Elena guides me in opening the canister, unspooling the film, and threading it onto the reel. She moves with calm assurance, having done this blindly many times before.
The darkness is like the deepest mineshaft, not a shred of light leaking into the windowless room. My other senses expand to fill the gap. The little shuffles of our feet on the floor, my heartbeat, and the sound of Elena’s breathing become as clear and obvious as someone speaking aloud. The scent of her skin is as distinct as the photography chemicals, honey sweet against the bitter acid.
I’ve never felt anything so intimate, all alone in the dark, cut off from any other sensation. All I feel are her fingers and mine, our hands moving together.

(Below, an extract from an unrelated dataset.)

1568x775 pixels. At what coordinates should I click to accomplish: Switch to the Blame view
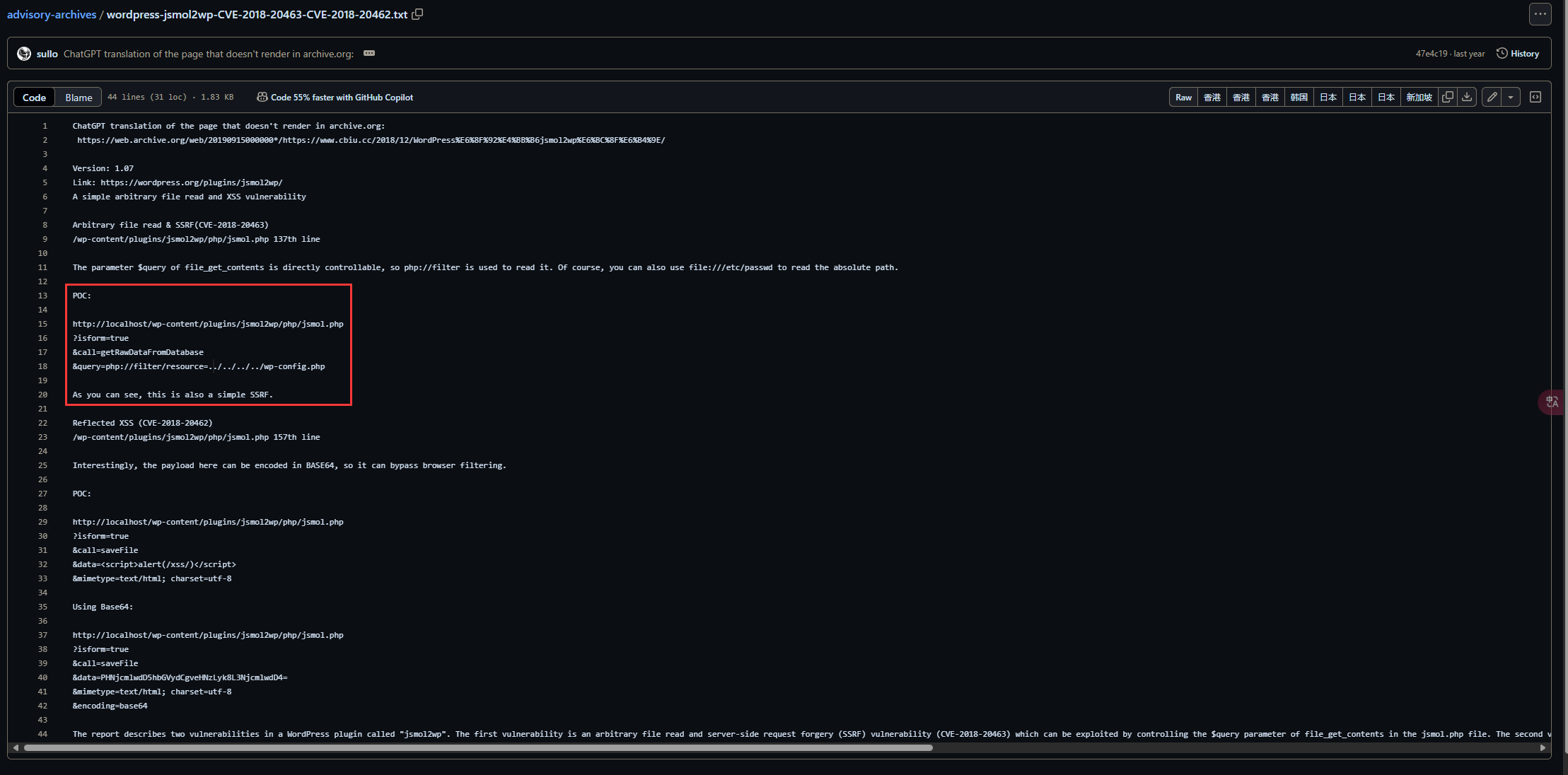[79, 98]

She takes me through each step of the process, the prewash, the developer, the stop bath, the fixer…eventually we can use the red light again, but the intimacy of complete darkness remains. It’s as if we’re still in that borderless state where our bodies seem to vanish and there’s no barrier between us. Our hands move together, bathing the images, fixing them on paper.
Elena takes the rinsed photographs and hangs them up with clothespins like shirts on a line.
The last photo is the one she snapped of me earlier today next to the fountain. She bathes it in chemicals, and the image darkens, my own features swimming into being.
She took that picture when I was looking at her. And what I feel is written all over my face…
Longing. Hopeless longing.
Elena looks at me, and I look at her. Neither of us speaks; it’s unnecessary.
Because there it is, in black and white, captured forever on film…how desperately I want her.